KABARBURSA.COM - Kamar Dagang dan Industri atau Kadin Indonesia mengapresiasi kebijakan pemerintah yang menaikkan tarif Pajak Pertambahan Nilai (PPN) dari 11 persen menjadi 12 persen untuk barang dan jasa mewah.
Ketua Umum Kadin Indonesia, Arsjad Rasjid, sepakat dengan keputusan pemerintah tersebut. Menurut dia, kebijakan itu dapat menjaga stabilitas daya beli masyarakat kelas menengah dan memberi ruang bagi industri nasional untuk tetap kompetitif, serta mendukung pertumbuhan ekonomi yang inklusif.
"Kenaikan PPN menjadi 12 persen untuk barang-barang mewah yang dikonsumsi kelompok atas, sebagaimana diatur dalam Peraturan Menteri Keuangan Nomor 131 Tahun 2024, merupakan langkah strategis yang akan mampu menjaga stabilitas daya beli masyarakat kelas menengah," kata Arsjad melalui keterangan tertulis yang diterima KabarBursa.com pada Sabtu, 4 Januari 2024.
Ia juga mengapresiasi bahwa pemerintah mendengarkan masukan dari berbagai pihak, termasuk dunia usaha.
Dalam kesempatan yang sama, Wakil Ketua Umum Kadin Indonesia Bidang Kebijakan Fiskal dan Publik, Suryadi Sasminta, juga menyampaikan bahwa pengusaha memahami perubahan dalam penghitungan dan pembuatan faktur sesuai dengan aturan baru yang diatur dalam Peraturan Menteri Keuangan (PMK) Nomor 131 Tahun 2024. Pemerintah juga dinilai telah memberi masa transisi tiga bulan bagi pengusaha untuk mempersiapkan perubahan ini.

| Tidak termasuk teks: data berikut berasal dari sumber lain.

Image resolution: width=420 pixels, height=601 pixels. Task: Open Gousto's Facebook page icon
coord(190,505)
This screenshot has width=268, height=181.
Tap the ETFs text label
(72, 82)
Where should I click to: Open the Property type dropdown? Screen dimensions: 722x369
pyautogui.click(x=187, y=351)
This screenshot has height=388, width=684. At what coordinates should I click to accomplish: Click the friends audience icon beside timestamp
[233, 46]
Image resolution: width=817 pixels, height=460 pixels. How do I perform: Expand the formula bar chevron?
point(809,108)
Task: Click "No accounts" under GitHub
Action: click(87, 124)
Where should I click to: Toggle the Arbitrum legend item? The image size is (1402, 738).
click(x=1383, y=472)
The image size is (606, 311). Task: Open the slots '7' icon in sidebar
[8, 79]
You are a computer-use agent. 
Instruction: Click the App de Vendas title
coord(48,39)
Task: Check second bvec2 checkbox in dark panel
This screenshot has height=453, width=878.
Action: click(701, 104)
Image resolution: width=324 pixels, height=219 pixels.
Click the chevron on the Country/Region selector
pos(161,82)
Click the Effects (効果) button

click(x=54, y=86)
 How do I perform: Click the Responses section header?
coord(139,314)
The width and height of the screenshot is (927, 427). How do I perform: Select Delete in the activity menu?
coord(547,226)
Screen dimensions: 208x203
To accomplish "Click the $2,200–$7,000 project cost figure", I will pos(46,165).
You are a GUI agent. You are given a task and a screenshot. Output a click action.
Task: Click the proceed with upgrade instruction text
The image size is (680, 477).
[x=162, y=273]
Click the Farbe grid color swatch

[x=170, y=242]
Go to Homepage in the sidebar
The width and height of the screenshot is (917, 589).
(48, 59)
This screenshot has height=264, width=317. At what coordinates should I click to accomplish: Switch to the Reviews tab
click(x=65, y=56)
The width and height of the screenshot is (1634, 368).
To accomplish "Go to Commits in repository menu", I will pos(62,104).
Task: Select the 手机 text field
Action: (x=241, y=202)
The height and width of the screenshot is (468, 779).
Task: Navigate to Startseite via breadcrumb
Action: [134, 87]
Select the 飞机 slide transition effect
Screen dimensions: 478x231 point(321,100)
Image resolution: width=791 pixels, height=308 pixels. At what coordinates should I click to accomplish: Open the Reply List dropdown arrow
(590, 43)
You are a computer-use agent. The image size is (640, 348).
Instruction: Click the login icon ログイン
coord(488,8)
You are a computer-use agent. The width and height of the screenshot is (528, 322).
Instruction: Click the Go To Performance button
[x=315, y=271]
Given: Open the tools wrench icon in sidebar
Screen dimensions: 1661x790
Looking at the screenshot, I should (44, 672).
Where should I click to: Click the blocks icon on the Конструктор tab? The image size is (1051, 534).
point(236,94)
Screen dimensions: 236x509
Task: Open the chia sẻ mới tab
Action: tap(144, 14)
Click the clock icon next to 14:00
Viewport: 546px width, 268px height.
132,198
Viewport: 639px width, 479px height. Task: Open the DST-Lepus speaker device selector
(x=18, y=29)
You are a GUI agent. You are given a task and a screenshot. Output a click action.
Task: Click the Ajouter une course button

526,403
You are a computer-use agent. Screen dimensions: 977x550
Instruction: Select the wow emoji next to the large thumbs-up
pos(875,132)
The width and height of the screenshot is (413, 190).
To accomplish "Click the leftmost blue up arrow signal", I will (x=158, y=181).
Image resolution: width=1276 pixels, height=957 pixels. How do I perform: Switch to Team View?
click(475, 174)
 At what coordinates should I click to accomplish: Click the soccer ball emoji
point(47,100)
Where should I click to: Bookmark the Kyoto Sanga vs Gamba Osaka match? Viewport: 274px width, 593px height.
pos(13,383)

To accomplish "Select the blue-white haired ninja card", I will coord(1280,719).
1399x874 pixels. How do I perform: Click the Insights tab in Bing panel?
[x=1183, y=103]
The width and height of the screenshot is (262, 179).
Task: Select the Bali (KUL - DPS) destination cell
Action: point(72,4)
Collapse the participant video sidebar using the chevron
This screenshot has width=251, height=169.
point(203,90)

"Dalam implementasinya, pengusaha memahami dan mengerti sepenuhnya mengenai perubahan tata cara penghitungan dan pembuatan faktur sebagaimana diatur dalam PMK Nomor 131 tahun 2024," kata Suryadi Sasmita.
Menurut dia pentingnya pemasukan negara melalui pajak untuk mencapai target pertumbuhan ekonomi nasional yang lebih tinggi. Oleh karena itu, Kadin siap bekerja sama dengan pemerintah dan asosiasi industri untuk memastikan kebijakan perpajakan yang efisien dan mendukung pencapaian target pertumbuhan ekonomi Indonesia.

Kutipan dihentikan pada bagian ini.